Gang urbain qui prostituait des mineures: la quasi totalité des suspects libérés

Presque tous les suspects du nommé "Fuel gang", suspectés d'avoir exploité la prostitution de mineures, ont été remis en liberté provisoire, selon le quotidien La Capitale. 

Le juge d'instruction les a libérés sous certaines conditions peu de temps après l'entrée en vigueur des mesures de confinement contre la propagation du coronavirus. Un seul suspect se trouve toujours en prison, selon le quotidien. Le parquet de Bruxelles ne peut ni confirmer ni infirmer ces informations. "Aucun commentaire ne sera donné, à la demande du juge d'instruction", a-t-il déclaré lundi après-midi.
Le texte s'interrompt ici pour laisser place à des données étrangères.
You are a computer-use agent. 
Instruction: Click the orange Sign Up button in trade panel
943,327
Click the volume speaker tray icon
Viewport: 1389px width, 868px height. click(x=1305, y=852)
Une instruction a été ouverte à Bruxelles début janvier 2020 suite à la disparition d'une mineure d'âge en France, qui serait arrivée en Belgique et aurait été contrainte de se prostituer. L'enquête a rapidement mené à la découverte de la jeune fille disparue et à l'arrestation de plusieurs suspects. Le dossier révèle que d'autres jeunes filles, ressortissantes françaises également, auraient aussi été victimes de ces faits.

“Vendue” pour 2.000 euros par son petit ami

L’interpellation des suspects a eu lieu dans la nuit du 4 au 5 janvier derniers. La victime avait été retrouvée dans un appartement à Uccle. Celle-ci aurait été vendue au prix de 2.000 euros par son propre petit ami, avec qui elle était arrivée à Bruxelles en novembre dernier, aux membres d'une bande à Saint-Gilles. Ces hommes l'auraient enfermée dans différents endroits et lui auraient créé un profil sur le site web de prostitution "Quartier rouge".

La jeune fille aurait alors été forcée de se prostituer, à la fois dans le sous-sol d'une maison à Uccle où elle a été retrouvée, et dans divers hôtels. La police belge a été alertée après qu'une amie de la victime en France a vu la photo de celle-ci sur le site web en question.